10 minute read

Jupyter Notebook in my humble experience are some of the best tool there is to help data scientist, AI researcher to quickly iteratable codes to help exlore their researchs.

But often in real world it is very rare that you will be doing research all by yourselfs, unless it is your Master/PhD thesis. Instead you are more likely required to work collaboratively with different researchers, or developers to help developed and publish your models.

However, as you will quickly find out like I did, Jupyter Notebook don’t really promoted great coding practice by designs. There is a great talk on O’Relly by Jel Grus that discus this short coming of Jupyter Notebook.

While some will arques that does this really matter if my code runs, an evening of spending debugging your fellow researchers notebook code to make it runs on your machine will make you question your sanity very quickly.

Thus, here are some of my personals tips which I stumble upon online blogs, articles, videos as well as my own experience during my post grad journey. I also offer some personal example of how this tips is applied or if I wished it would applied (if I have not done it myself).

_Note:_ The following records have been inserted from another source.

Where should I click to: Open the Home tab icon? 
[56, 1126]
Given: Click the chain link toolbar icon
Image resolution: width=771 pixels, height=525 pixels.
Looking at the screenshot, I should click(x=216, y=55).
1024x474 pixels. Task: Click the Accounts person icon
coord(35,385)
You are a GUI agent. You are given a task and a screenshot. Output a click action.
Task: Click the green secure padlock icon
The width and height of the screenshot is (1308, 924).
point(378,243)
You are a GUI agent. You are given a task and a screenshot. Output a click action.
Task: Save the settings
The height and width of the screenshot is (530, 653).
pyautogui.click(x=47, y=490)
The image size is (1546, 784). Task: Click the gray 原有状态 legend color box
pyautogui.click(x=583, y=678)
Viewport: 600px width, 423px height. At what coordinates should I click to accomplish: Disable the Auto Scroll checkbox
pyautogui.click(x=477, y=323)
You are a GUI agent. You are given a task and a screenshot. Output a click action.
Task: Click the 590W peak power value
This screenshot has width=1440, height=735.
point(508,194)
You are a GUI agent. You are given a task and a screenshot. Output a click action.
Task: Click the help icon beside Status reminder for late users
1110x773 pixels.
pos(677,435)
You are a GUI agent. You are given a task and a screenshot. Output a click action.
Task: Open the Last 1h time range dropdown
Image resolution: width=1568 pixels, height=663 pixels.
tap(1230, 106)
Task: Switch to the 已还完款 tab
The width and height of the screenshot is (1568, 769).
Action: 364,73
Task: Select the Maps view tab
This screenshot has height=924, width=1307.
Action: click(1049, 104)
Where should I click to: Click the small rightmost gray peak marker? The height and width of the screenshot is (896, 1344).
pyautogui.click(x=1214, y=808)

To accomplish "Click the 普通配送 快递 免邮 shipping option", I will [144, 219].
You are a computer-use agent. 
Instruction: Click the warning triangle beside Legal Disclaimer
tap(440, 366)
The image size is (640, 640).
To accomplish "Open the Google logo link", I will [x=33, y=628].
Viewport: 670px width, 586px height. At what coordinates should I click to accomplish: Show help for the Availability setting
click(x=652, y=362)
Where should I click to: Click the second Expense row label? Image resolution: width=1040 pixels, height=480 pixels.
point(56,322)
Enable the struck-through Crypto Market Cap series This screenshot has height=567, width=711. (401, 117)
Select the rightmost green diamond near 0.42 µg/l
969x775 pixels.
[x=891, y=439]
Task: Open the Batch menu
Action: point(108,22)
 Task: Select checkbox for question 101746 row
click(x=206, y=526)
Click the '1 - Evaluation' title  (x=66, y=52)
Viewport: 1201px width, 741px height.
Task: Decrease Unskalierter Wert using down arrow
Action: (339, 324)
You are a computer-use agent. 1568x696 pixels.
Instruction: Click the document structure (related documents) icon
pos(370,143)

Tip 1: Build reusable modules as script or packages

Seem fairly obvious but you can write you python script as reusable package or script that can then be import into Jupyter Notebooks.

Often times this something you should already been doing even with the cell structure in Jupyter Notebook. When your are experimenting with a very large model and long coding structure you will find out why it a terrible ideas to have all your code on one notebooks.

During of my deep learning assignments or research project, our team work collaboratively on one notebook which are share on Github (or if we are brave, share directly on Google Drive). We would consistently get error as our code would cause conflict on the share notebooks on github, thus instead of spending our time on building and experimenting with our model we spend a good chunk of our time debugging.

Later down the line we then decided to build our code as a reusable package that will be import into the main script within the main notebooks. This allow us to keep the notebook clean and focus mainly on the high level while the scripts part can be modified and iterate on without corrupting the main notebooks.

The main trade off would be that the import process can lead to our notebook take slightly longer to load as well as managing dependencies required more carefull consideration as it is hidden away on different scripts instead being clearly show on the notebooks.

However since the slightly longer loading time is often not much of a big problems during explorating phases and the depenencies problems can be manage using a simple YAML, TXT or even shellscripts, we find the trade off worth it.

PROTIPS

In certain senarior where you are unable to write your code as a seperate scripts (e.g: Your university require your to submit all code in one notebook). It a good ideas to have a dedicate section of reusable custom script or function that is reuse in your notebooks. This way you can collapse them during coding to prevent clutter in your notebooks. Depends on how many reuseable scripts you need you can either put them all under on section call “Custom Scripts” or have a dedicate subsection for each major section in your notebooks.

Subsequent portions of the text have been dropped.